(INPUT MATERIAL begins)

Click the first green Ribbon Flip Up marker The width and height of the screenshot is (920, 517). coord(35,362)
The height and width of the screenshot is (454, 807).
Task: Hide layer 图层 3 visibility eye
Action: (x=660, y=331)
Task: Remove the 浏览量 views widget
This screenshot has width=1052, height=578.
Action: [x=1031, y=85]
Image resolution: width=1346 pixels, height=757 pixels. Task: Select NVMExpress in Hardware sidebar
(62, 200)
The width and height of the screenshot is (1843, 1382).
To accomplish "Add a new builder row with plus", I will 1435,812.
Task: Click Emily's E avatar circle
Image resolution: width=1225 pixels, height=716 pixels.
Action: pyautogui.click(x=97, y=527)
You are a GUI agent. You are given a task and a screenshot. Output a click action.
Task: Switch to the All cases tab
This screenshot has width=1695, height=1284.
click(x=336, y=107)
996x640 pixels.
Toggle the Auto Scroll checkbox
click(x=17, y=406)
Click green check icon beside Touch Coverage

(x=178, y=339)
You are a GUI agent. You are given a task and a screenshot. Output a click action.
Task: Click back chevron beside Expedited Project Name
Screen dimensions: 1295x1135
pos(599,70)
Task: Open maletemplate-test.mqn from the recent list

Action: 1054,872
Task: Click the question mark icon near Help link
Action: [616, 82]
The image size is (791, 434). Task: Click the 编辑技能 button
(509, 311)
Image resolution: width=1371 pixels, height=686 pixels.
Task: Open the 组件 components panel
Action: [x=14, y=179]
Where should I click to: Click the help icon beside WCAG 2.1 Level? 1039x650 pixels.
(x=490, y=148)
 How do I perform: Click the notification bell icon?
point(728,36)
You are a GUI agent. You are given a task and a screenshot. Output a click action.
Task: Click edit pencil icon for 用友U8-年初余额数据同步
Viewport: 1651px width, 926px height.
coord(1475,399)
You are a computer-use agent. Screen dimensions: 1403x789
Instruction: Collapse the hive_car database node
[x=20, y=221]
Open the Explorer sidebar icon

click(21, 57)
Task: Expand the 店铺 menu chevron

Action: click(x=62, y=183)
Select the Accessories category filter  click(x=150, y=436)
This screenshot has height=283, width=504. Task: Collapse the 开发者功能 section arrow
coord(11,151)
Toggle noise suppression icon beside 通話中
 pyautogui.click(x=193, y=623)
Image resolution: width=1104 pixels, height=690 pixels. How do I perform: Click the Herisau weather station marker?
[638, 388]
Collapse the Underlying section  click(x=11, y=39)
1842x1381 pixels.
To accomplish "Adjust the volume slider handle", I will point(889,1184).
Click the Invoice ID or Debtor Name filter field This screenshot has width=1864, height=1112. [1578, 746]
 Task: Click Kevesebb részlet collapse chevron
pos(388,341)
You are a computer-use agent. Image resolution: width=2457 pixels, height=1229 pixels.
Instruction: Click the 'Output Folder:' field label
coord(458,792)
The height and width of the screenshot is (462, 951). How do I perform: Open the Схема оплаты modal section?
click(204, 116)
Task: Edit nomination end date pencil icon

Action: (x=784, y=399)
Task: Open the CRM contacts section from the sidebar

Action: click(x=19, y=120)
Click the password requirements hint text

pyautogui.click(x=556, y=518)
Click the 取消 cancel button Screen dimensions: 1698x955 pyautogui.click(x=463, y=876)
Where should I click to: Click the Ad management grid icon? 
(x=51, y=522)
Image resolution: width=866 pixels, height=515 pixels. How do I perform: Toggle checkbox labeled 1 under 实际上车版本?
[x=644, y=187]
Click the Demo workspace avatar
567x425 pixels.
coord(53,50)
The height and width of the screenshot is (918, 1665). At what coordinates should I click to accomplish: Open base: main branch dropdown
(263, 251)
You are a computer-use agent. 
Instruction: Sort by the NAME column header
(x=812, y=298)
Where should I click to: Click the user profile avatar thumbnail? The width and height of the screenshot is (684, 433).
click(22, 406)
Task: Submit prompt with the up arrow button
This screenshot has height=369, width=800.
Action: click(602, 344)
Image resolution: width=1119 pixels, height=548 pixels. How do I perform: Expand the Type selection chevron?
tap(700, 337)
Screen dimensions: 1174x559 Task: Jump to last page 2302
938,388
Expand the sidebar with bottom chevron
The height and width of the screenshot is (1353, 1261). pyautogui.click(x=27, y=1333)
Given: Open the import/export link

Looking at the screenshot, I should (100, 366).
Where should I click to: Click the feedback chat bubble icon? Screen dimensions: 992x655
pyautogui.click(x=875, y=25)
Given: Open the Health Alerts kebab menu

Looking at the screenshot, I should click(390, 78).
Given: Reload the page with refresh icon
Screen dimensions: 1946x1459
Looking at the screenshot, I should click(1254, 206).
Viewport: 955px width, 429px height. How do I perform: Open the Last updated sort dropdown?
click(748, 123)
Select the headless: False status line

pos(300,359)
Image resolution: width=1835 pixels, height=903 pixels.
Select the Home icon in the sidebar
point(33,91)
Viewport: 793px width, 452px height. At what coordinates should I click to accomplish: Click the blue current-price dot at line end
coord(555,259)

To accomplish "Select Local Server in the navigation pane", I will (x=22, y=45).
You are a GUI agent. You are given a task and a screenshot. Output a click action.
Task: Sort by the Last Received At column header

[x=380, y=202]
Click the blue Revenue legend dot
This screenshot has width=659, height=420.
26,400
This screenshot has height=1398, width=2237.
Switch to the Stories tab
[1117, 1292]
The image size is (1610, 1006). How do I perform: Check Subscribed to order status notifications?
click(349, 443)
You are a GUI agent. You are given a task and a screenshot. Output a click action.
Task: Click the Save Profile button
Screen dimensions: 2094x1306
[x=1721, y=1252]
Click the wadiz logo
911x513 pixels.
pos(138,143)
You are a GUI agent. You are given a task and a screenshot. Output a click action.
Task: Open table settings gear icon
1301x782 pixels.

(INPUT MATERIAL ends)

## DESCRIPTION OF THE TASK:
Set the entries down again precisely as they were given.

## EXERCISE RESULT:
Click the first green Ribbon Flip Up marker The width and height of the screenshot is (920, 517). coord(35,362)
The height and width of the screenshot is (454, 807).
Task: Hide layer 图层 3 visibility eye
Action: (x=660, y=331)
Task: Remove the 浏览量 views widget
This screenshot has width=1052, height=578.
Action: [x=1031, y=85]
Image resolution: width=1346 pixels, height=757 pixels. Task: Select NVMExpress in Hardware sidebar
(62, 200)
The width and height of the screenshot is (1843, 1382).
To accomplish "Add a new builder row with plus", I will 1435,812.
Task: Click Emily's E avatar circle
Image resolution: width=1225 pixels, height=716 pixels.
Action: pyautogui.click(x=97, y=527)
You are a GUI agent. You are given a task and a screenshot. Output a click action.
Task: Switch to the All cases tab
This screenshot has width=1695, height=1284.
click(x=336, y=107)
996x640 pixels.
Toggle the Auto Scroll checkbox
click(x=17, y=406)
Click green check icon beside Touch Coverage

(x=178, y=339)
You are a GUI agent. You are given a task and a screenshot. Output a click action.
Task: Click back chevron beside Expedited Project Name
Screen dimensions: 1295x1135
pos(599,70)
Task: Open maletemplate-test.mqn from the recent list

Action: 1054,872
Task: Click the question mark icon near Help link
Action: [616, 82]
The image size is (791, 434). Task: Click the 编辑技能 button
(509, 311)
Image resolution: width=1371 pixels, height=686 pixels.
Task: Open the 组件 components panel
Action: [x=14, y=179]
Where should I click to: Click the help icon beside WCAG 2.1 Level? 1039x650 pixels.
(x=490, y=148)
 How do I perform: Click the notification bell icon?
point(728,36)
You are a GUI agent. You are given a task and a screenshot. Output a click action.
Task: Click edit pencil icon for 用友U8-年初余额数据同步
Viewport: 1651px width, 926px height.
coord(1475,399)
You are a computer-use agent. Screen dimensions: 1403x789
Instruction: Collapse the hive_car database node
[x=20, y=221]
Open the Explorer sidebar icon

click(21, 57)
Task: Expand the 店铺 menu chevron

Action: click(x=62, y=183)
Select the Accessories category filter  click(x=150, y=436)
This screenshot has height=283, width=504. Task: Collapse the 开发者功能 section arrow
coord(11,151)
Toggle noise suppression icon beside 通話中
 pyautogui.click(x=193, y=623)
Image resolution: width=1104 pixels, height=690 pixels. How do I perform: Click the Herisau weather station marker?
[638, 388]
Collapse the Underlying section  click(x=11, y=39)
1842x1381 pixels.
To accomplish "Adjust the volume slider handle", I will point(889,1184).
Click the Invoice ID or Debtor Name filter field This screenshot has width=1864, height=1112. [1578, 746]
 Task: Click Kevesebb részlet collapse chevron
pos(388,341)
You are a computer-use agent. Image resolution: width=2457 pixels, height=1229 pixels.
Instruction: Click the 'Output Folder:' field label
coord(458,792)
The height and width of the screenshot is (462, 951). How do I perform: Open the Схема оплаты modal section?
click(204, 116)
Task: Edit nomination end date pencil icon

Action: (x=784, y=399)
Task: Open the CRM contacts section from the sidebar

Action: click(x=19, y=120)
Click the password requirements hint text

pyautogui.click(x=556, y=518)
Click the 取消 cancel button Screen dimensions: 1698x955 pyautogui.click(x=463, y=876)
Where should I click to: Click the Ad management grid icon? 
(x=51, y=522)
Image resolution: width=866 pixels, height=515 pixels. How do I perform: Toggle checkbox labeled 1 under 实际上车版本?
[x=644, y=187]
Click the Demo workspace avatar
567x425 pixels.
coord(53,50)
The height and width of the screenshot is (918, 1665). At what coordinates should I click to accomplish: Open base: main branch dropdown
(263, 251)
You are a computer-use agent. 
Instruction: Sort by the NAME column header
(x=812, y=298)
Where should I click to: Click the user profile avatar thumbnail? The width and height of the screenshot is (684, 433).
click(22, 406)
Task: Submit prompt with the up arrow button
This screenshot has height=369, width=800.
Action: click(602, 344)
Image resolution: width=1119 pixels, height=548 pixels. How do I perform: Expand the Type selection chevron?
tap(700, 337)
Screen dimensions: 1174x559 Task: Jump to last page 2302
938,388
Expand the sidebar with bottom chevron
The height and width of the screenshot is (1353, 1261). pyautogui.click(x=27, y=1333)
Given: Open the import/export link

Looking at the screenshot, I should (100, 366).
Where should I click to: Click the feedback chat bubble icon? Screen dimensions: 992x655
pyautogui.click(x=875, y=25)
Given: Open the Health Alerts kebab menu

Looking at the screenshot, I should click(390, 78).
Given: Reload the page with refresh icon
Screen dimensions: 1946x1459
Looking at the screenshot, I should click(1254, 206).
Viewport: 955px width, 429px height. How do I perform: Open the Last updated sort dropdown?
click(748, 123)
Select the headless: False status line

pos(300,359)
Image resolution: width=1835 pixels, height=903 pixels.
Select the Home icon in the sidebar
point(33,91)
Viewport: 793px width, 452px height. At what coordinates should I click to accomplish: Click the blue current-price dot at line end
coord(555,259)

To accomplish "Select Local Server in the navigation pane", I will (x=22, y=45).
You are a GUI agent. You are given a task and a screenshot. Output a click action.
Task: Sort by the Last Received At column header

[x=380, y=202]
Click the blue Revenue legend dot
This screenshot has width=659, height=420.
26,400
This screenshot has height=1398, width=2237.
Switch to the Stories tab
[1117, 1292]
The image size is (1610, 1006). How do I perform: Check Subscribed to order status notifications?
click(349, 443)
You are a GUI agent. You are given a task and a screenshot. Output a click action.
Task: Click the Save Profile button
Screen dimensions: 2094x1306
[x=1721, y=1252]
Click the wadiz logo
911x513 pixels.
pos(138,143)
You are a GUI agent. You are given a task and a screenshot. Output a click action.
Task: Open table settings gear icon
1301x782 pixels.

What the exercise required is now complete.